Engineering Design Process for Mechanical Engineers
How real mechanical designs progress from vague 'I want to make this' to fully fleshed out hardware. Focus on decisions, iteration, and real-world constraints that junior engineers face moving from theory into actual practice.
Most guides to the engineering design process paint a clean and linear picture. Reality is far from it. Design starts with a hazy understanding of requirements, making key decisions before all of the relevant information is available. It then iterates over time, gradually producing something that works, can be produced, and will actually stand up under use.
⚙️ What the Engineering Design Process Actually Is
The engineering design process is not something you complete and put in your trophy case. Instead it is an ongoing decision process that evolves with your project as you learn new things. While it is desirable to work on idealized problems where everything can be defined perfectly at the beginning, most real-world problems require revisiting prior decisions as new information comes to light. This information might come from a test not previously performed, a supplier that is unable to meet a specified requirement, or manufacturing realities that were previously unknown but are revealed only when prototype hardware is inspected.
Your design goal is not the "perfect design" that equals ideal performance in all characteristics.
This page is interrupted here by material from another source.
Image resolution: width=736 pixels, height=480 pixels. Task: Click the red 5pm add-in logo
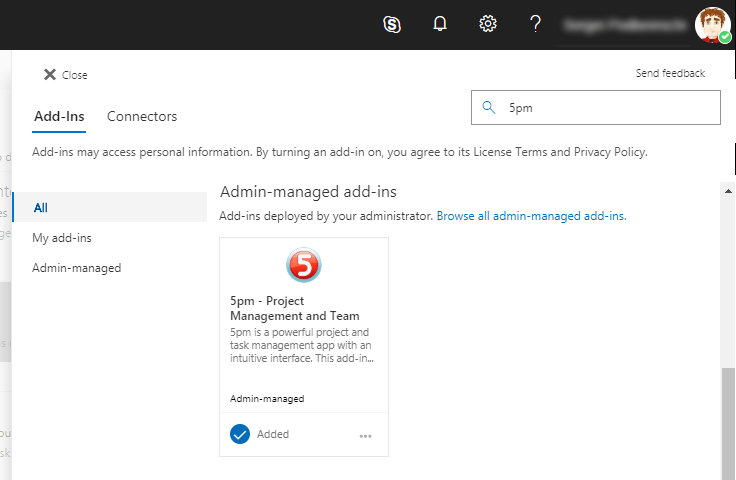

In fact, the better goal is for a design that works as needed, is practical to build, and safely withstands the conditions under which it will be used. There are always trade-offs required involving performance, cost, schedule, manufacturability, and reliability. What you want to do is make these decisions on a rational basis rather than by luck.
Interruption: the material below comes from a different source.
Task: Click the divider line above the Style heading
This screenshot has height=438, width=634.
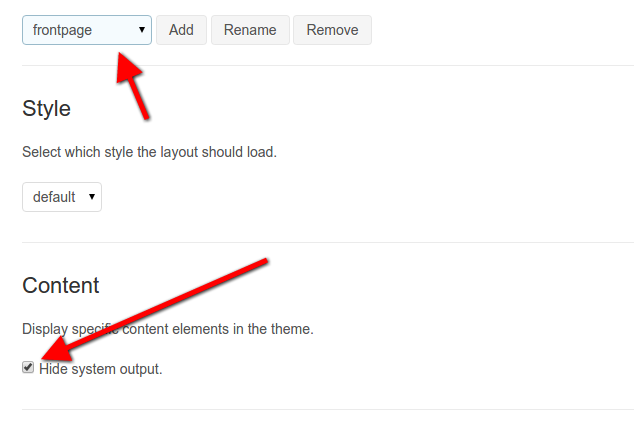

Key Insight: Iteration is your friend, not the enemy—it is the default mode for product design and iteration is not a sign of failure. Your initial design decisions will invariably be made with incomplete information, and subsequent testing, analysis, and supplier input will then be used to iterate on those initial decisions to arrive at the best final solution. Design Process is how you manage your ignorance before arriving at a solution.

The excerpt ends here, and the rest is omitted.